■ How to complete this task ■
Check each line of the entries below for the word "link", and copy the lines that have it.
BEGIN Material to process
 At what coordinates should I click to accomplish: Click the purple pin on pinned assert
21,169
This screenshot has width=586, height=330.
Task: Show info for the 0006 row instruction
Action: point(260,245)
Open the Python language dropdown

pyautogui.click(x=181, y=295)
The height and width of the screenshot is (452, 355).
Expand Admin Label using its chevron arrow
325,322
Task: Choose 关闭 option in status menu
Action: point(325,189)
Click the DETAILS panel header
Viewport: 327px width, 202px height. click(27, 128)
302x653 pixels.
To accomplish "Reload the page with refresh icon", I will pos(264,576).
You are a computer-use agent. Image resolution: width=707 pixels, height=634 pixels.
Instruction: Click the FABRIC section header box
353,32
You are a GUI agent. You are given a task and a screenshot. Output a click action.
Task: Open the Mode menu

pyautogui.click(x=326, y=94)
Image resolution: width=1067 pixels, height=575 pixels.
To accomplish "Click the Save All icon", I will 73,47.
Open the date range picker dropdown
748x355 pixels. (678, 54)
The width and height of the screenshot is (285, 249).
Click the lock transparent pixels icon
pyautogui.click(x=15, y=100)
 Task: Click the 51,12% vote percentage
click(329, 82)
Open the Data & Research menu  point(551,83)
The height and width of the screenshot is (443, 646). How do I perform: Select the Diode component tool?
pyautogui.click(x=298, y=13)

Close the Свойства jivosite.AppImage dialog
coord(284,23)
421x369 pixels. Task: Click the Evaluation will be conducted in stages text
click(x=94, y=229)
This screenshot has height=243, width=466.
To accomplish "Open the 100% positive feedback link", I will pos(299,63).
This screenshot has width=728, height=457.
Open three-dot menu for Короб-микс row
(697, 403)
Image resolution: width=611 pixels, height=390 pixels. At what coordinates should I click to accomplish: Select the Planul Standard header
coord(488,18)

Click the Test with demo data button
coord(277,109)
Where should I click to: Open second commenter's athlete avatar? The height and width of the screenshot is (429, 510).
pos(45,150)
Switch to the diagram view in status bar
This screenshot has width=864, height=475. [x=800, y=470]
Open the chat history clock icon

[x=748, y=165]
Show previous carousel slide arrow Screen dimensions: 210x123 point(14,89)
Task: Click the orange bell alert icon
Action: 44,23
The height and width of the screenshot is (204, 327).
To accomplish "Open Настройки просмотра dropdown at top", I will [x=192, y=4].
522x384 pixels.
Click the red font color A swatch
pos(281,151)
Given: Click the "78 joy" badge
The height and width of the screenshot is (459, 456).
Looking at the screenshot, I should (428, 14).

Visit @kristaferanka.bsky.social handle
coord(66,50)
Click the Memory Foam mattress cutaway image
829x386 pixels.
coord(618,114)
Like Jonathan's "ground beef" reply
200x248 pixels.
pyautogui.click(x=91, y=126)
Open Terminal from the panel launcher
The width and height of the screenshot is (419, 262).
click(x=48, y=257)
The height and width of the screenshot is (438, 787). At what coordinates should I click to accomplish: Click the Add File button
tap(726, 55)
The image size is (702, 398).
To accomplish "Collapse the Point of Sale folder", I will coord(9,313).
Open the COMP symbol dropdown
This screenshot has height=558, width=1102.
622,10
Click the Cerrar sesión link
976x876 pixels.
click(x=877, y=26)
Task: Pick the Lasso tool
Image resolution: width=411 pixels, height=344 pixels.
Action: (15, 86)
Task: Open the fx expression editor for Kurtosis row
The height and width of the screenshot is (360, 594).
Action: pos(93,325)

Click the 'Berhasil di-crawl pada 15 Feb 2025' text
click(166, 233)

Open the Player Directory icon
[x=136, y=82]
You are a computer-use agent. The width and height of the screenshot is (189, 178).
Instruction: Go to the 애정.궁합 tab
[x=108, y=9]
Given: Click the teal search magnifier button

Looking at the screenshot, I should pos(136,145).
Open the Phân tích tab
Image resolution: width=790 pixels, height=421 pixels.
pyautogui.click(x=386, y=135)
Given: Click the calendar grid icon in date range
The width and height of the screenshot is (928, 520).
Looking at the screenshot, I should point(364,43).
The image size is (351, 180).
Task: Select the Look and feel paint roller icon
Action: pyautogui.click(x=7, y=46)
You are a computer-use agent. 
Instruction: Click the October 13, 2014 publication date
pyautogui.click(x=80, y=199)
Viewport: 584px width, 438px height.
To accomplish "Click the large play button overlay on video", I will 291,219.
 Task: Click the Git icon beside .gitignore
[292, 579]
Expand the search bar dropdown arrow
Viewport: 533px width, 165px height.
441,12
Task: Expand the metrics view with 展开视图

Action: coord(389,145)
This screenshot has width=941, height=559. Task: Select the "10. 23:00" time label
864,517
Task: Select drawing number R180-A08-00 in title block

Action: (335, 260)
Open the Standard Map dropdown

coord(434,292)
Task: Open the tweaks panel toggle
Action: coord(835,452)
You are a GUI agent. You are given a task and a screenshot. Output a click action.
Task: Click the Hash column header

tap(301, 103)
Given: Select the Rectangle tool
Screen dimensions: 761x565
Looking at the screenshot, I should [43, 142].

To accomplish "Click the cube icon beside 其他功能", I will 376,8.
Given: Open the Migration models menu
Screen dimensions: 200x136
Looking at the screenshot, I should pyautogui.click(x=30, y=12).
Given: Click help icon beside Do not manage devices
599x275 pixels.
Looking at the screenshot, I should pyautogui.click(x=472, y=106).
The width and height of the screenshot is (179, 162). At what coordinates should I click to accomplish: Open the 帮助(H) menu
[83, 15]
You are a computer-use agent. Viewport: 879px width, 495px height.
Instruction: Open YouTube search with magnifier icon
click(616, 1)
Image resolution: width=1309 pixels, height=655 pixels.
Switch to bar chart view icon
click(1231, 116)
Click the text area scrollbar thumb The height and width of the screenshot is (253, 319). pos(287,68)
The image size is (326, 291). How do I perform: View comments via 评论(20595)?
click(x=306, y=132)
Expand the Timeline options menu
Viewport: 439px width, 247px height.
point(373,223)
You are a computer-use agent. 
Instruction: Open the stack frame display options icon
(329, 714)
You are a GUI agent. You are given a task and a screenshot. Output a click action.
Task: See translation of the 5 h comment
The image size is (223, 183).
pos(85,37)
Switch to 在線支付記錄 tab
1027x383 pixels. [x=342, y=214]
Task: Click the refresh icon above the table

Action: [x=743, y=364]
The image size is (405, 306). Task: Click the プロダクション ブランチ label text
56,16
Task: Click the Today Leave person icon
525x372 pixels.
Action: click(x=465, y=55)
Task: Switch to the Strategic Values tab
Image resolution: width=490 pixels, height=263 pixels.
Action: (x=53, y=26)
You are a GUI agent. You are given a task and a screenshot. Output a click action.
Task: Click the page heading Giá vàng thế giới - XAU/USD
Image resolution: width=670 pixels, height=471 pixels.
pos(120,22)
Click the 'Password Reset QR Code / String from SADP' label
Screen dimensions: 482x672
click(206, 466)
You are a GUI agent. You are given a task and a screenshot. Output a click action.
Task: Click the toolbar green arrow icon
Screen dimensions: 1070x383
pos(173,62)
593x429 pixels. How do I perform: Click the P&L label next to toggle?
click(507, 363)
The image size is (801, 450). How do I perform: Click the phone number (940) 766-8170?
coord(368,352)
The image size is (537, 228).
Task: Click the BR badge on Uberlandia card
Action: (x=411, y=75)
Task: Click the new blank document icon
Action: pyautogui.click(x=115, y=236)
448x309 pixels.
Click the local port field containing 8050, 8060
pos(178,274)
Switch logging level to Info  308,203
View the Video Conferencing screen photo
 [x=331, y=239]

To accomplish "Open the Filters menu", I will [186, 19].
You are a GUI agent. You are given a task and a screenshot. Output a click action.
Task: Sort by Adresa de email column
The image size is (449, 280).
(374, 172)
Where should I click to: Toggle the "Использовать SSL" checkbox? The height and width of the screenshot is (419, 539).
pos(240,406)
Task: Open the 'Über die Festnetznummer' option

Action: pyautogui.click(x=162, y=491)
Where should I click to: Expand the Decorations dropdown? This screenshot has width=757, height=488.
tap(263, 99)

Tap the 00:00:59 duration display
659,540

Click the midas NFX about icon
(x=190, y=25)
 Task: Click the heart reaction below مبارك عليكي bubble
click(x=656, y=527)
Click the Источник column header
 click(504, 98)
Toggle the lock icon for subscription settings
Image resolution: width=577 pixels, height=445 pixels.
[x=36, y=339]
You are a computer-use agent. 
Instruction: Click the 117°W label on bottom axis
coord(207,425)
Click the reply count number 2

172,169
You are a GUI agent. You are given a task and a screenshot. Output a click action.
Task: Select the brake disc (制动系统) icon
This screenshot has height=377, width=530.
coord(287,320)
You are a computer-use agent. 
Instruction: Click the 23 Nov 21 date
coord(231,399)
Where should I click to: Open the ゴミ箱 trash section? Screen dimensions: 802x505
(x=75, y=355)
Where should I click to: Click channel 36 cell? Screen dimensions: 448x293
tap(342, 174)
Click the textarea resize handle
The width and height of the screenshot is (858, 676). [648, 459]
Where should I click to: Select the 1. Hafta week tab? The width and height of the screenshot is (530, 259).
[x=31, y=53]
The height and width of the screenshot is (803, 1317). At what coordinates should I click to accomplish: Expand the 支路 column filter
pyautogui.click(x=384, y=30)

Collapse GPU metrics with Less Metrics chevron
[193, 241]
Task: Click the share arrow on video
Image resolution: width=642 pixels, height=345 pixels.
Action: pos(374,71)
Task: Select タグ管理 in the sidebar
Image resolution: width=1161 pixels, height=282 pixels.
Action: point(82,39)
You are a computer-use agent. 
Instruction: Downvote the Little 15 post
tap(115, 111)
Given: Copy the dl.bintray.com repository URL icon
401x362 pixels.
END Material to process
■ Answer for this exercise ■
To accomplish "Open the 100% positive feedback link", I will pos(299,63).
Click the Cerrar sesión link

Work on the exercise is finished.